What to work on:
Please extract, word for word, everything from "The clock strikes" down to "and middle class?" in the Lululemon piece below.

The clock strikes midnight, and the new year is upon us— everyone is ready with their "new year, new me" mantras; You, you're ready for a new workout set and head to the distinguished Lululemon to kickstart your new healthy habit. Walking into these athleisure stores are already quite daunting, staring at these astronomical price points feels a bit more high fashion than anticipated. Since when has Lululemon become only accessible to the wealthy and elite? Aren't we talking fast fashion for the lower and middle class?
Founder of the billon dollar brand, Chip Wilson, stated in his most recent interview with Forbes that the brand needs to be “clear that you don’t want certain customers coming in”. While the brand’s promise is a commitment to “create positive change for our people”, this statement creates a direct target on a specific community that isn’t sitting well with its consumers.
Wilson’s comments, have left people wondering what demographic he is exactly talking about? Although he doesn’t make a direct statement on which demographics he thinks should be excluded from shopping at Lululemon, this isn’t the founders first experience with backlash from negative comments.
With over 25 years of business, Lululemon has placed it’s mark on the athleisure wear community. Their catalog includes products such as: ultra-soft leggings, bodysuits, puffer jackets, sports bras, and more. Price points range from $118 for their Wunder Train Aerobic High-Rise Tights, to $78 Swiftly Tech Long-Sleeve Shirt 2.0, which is not even comparable in price to other athleisure brands such as GymShark or Women’s Best.

Data extract:
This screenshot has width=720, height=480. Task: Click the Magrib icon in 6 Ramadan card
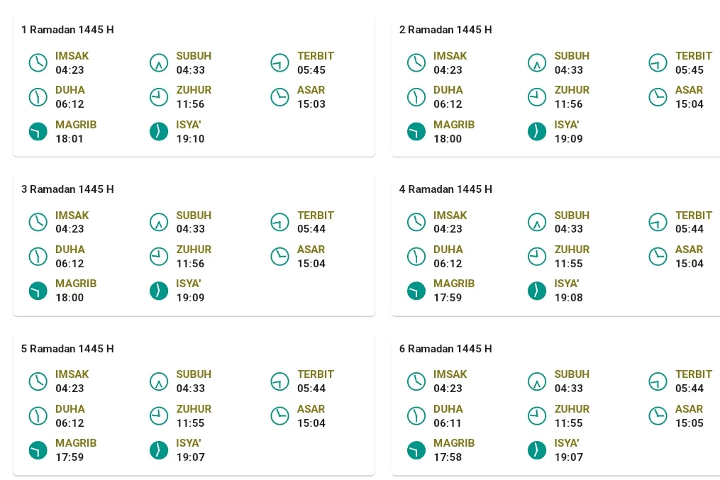click(x=416, y=450)
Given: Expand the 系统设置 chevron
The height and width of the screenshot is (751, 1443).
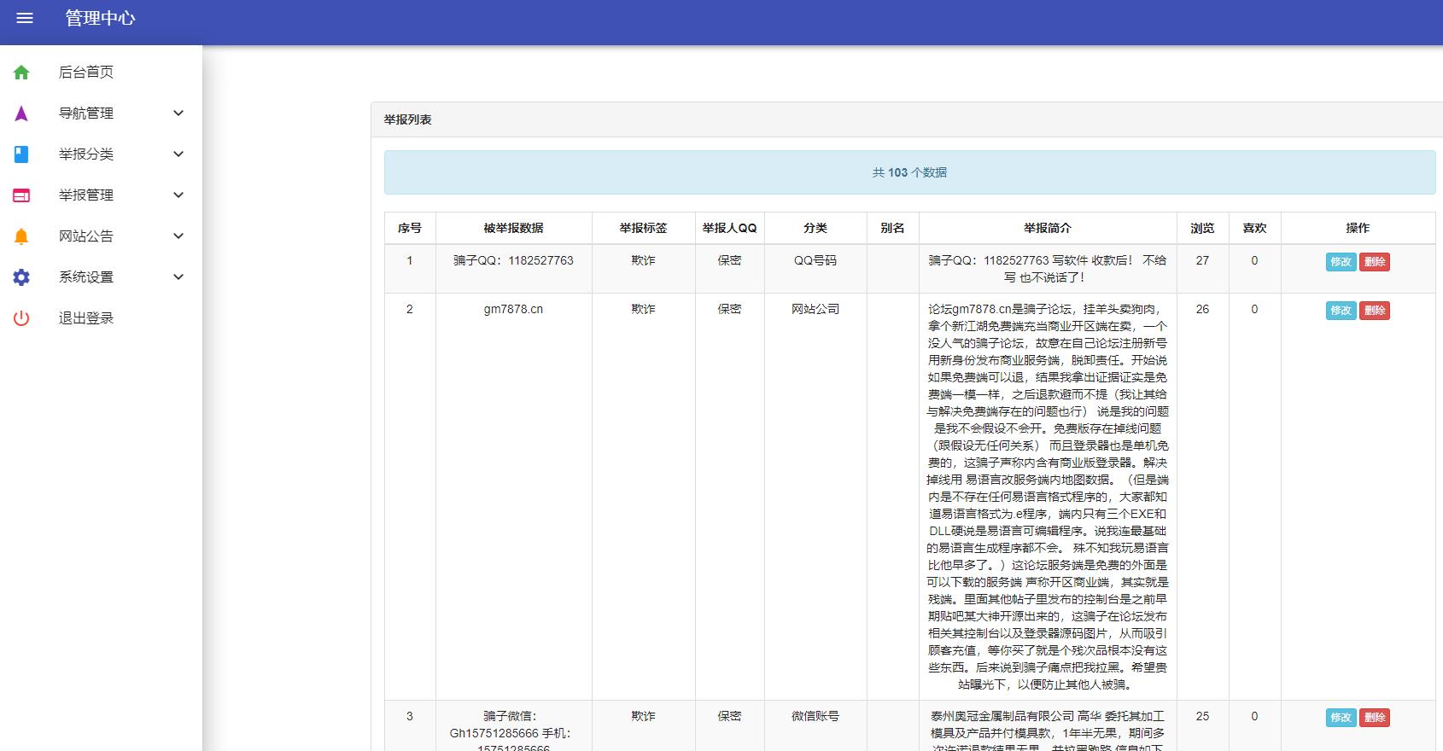Looking at the screenshot, I should tap(178, 277).
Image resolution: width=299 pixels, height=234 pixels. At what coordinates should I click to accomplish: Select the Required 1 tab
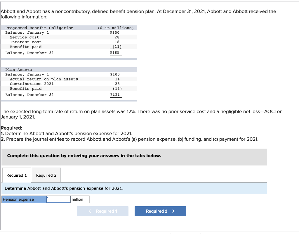coord(16,175)
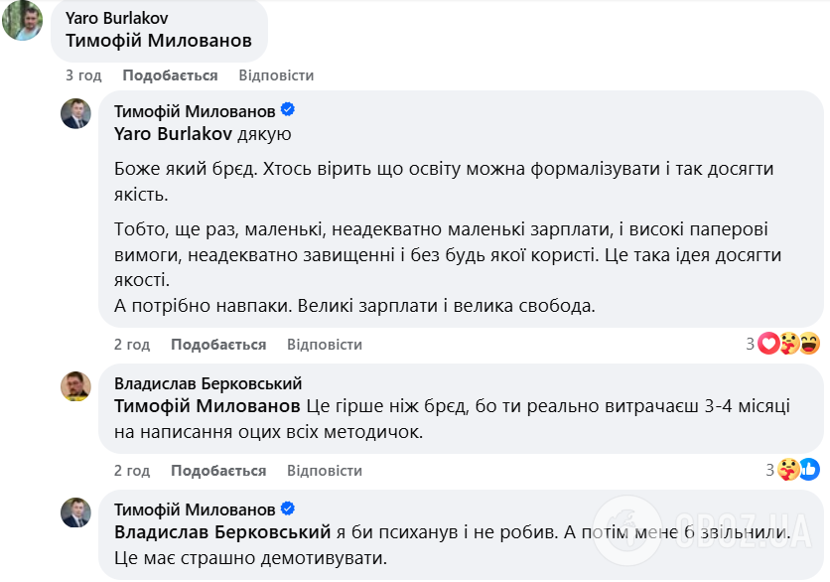This screenshot has height=582, width=830.
Task: Click 'Подобається' under Берковський's comment
Action: pyautogui.click(x=219, y=470)
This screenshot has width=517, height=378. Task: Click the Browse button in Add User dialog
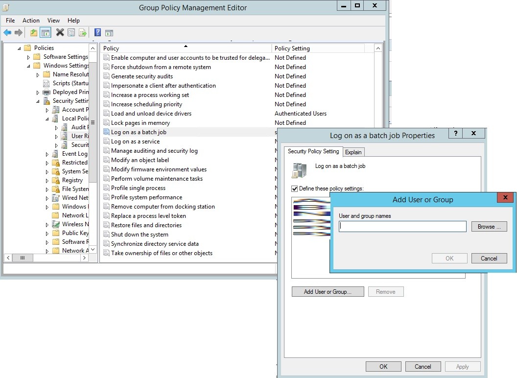coord(489,226)
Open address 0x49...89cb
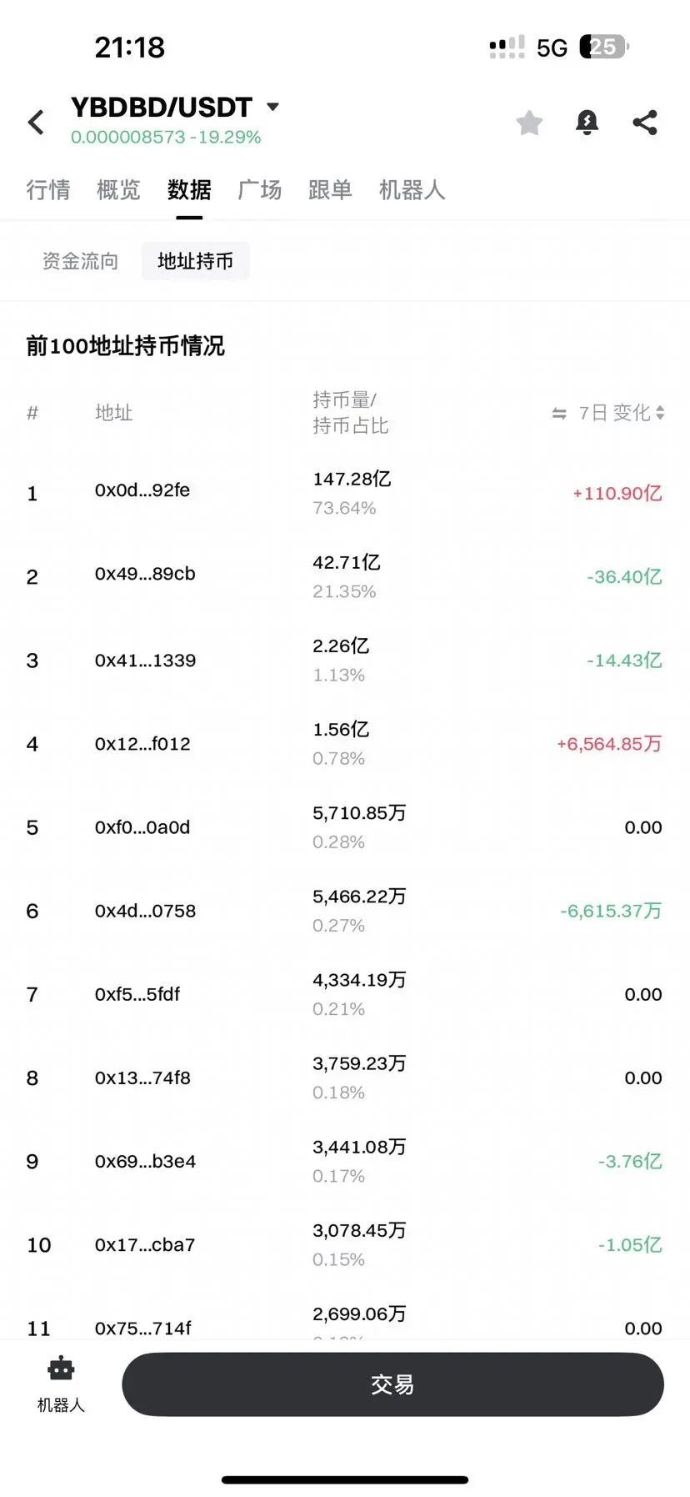 145,574
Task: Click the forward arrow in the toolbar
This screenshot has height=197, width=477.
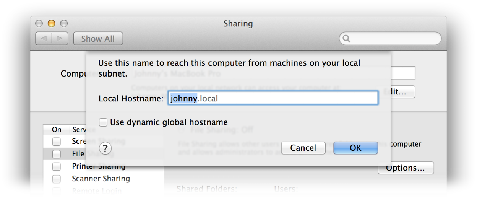Action: click(x=60, y=39)
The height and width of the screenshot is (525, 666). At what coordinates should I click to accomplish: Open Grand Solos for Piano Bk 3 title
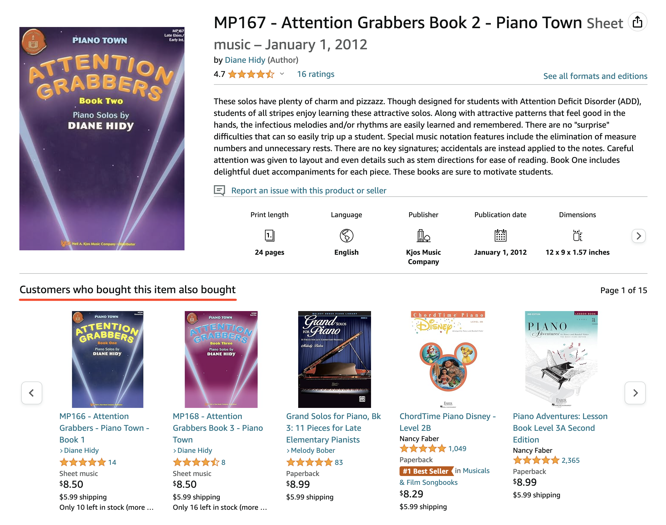point(333,428)
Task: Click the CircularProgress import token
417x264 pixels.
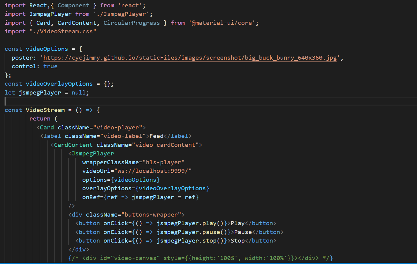Action: click(x=132, y=23)
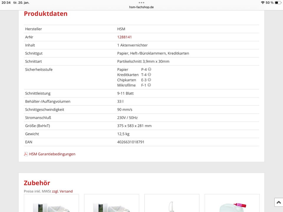Tap the 20:34 clock in the status bar
This screenshot has width=283, height=212.
(x=6, y=2)
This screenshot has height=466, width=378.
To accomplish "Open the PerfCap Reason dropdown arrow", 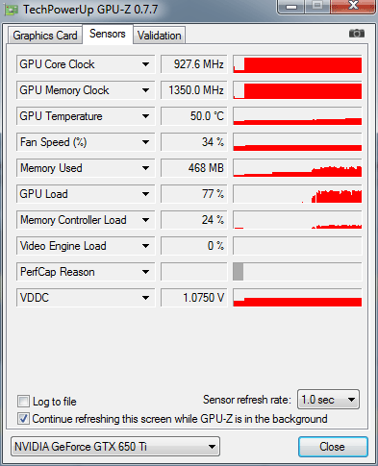I will [145, 272].
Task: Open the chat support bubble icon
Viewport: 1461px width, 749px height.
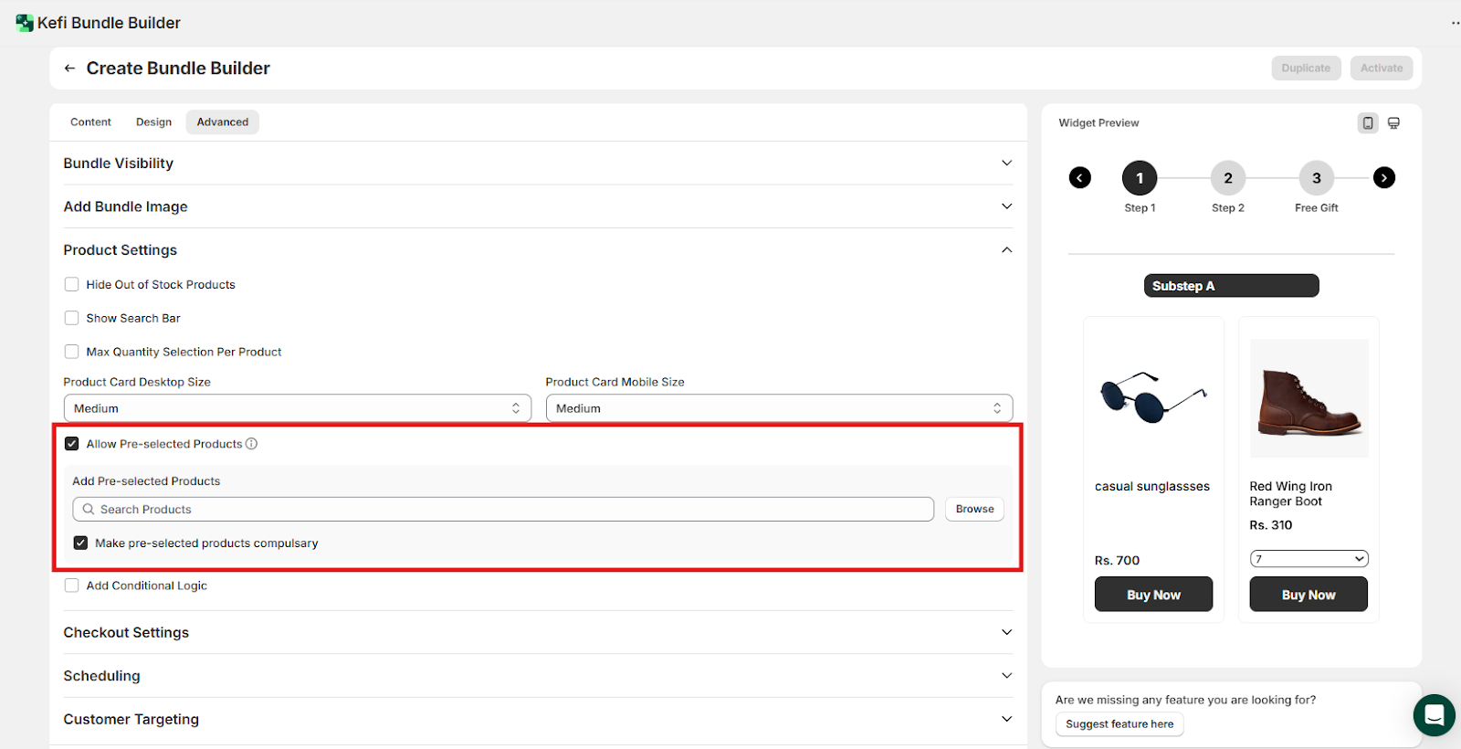Action: click(x=1434, y=714)
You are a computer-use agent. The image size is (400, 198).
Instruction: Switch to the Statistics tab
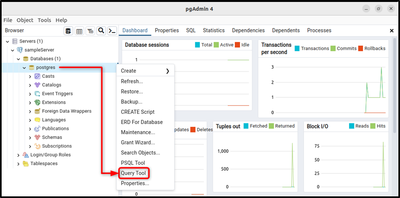(x=214, y=30)
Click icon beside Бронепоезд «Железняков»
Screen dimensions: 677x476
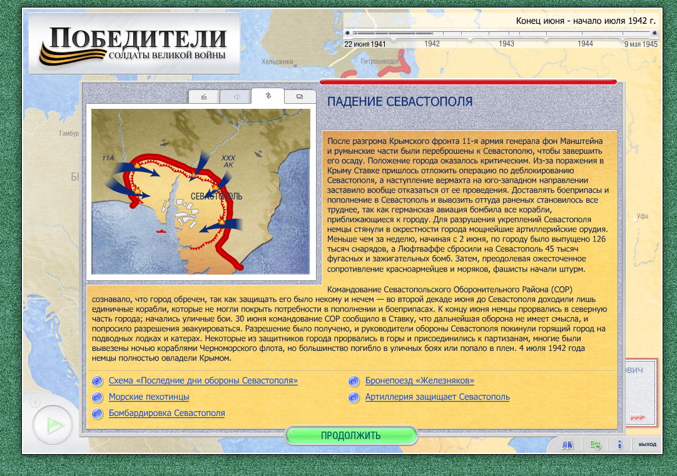[354, 380]
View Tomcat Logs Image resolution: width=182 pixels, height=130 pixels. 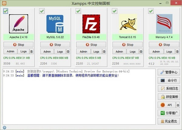133,52
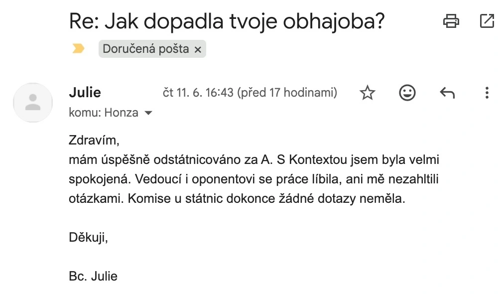
Task: Expand recipient details arrow next to Honza
Action: [x=148, y=113]
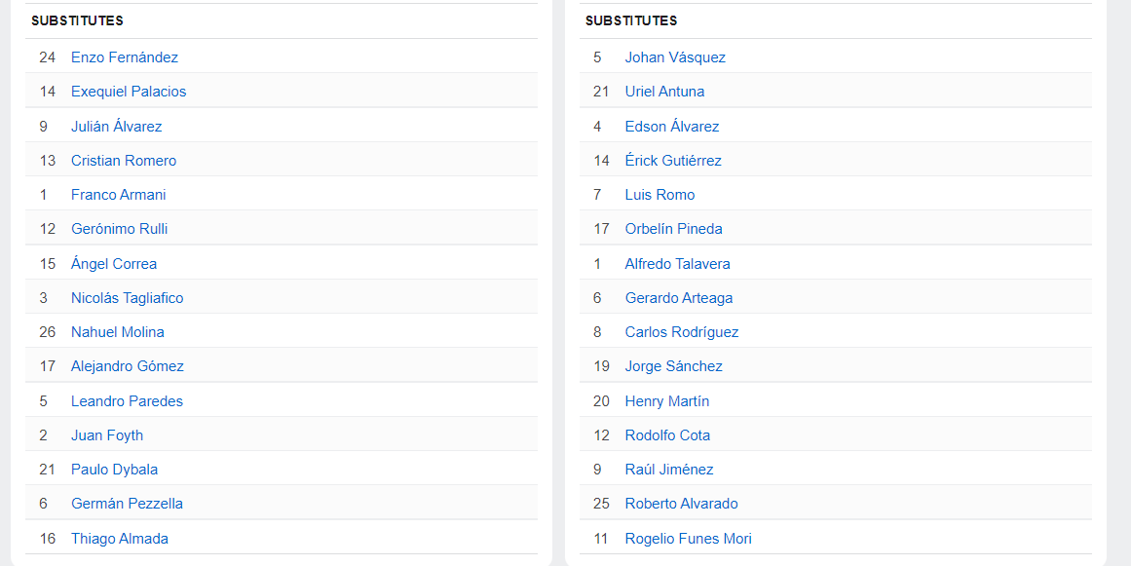Click Gerardo Arteaga name

tap(679, 298)
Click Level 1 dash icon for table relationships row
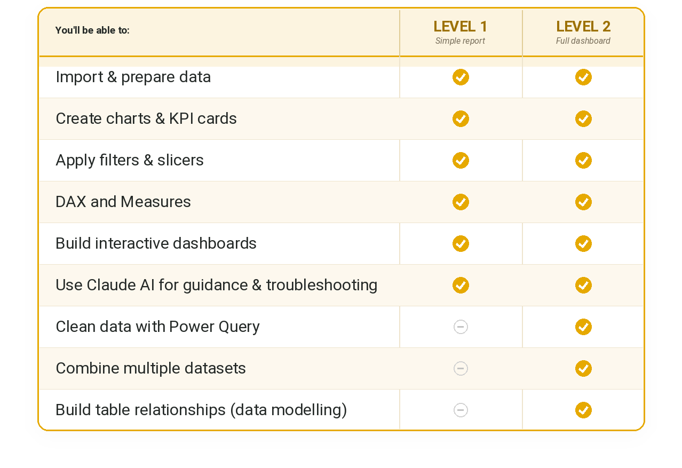Screen dimensions: 682x468 pos(461,410)
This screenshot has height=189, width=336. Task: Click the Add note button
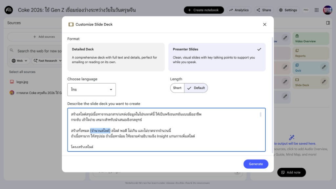click(291, 172)
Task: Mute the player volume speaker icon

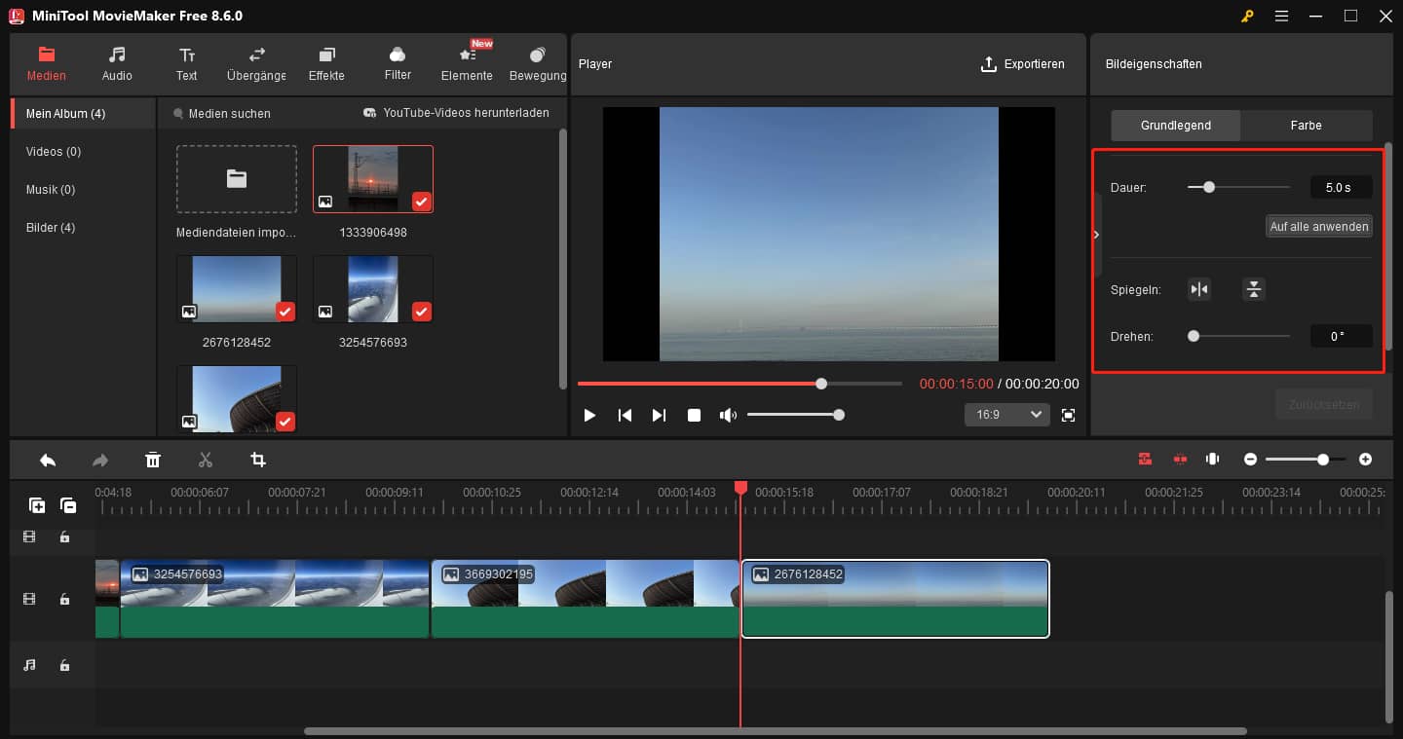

Response box:
The clock strikes midnight, and the new year is upon us— everyone is ready with their "new year, new me" mantras; You, you're ready for a new workout set and head to the distinguished Lululemon to kickstart your new healthy habit. Walking into these athleisure stores are already quite daunting, staring at these astronomical price points feels a bit more high fashion than anticipated. Since when has Lululemon become only accessible to the wealthy and elite? Aren't we talking fast fashion for the lower and middle class?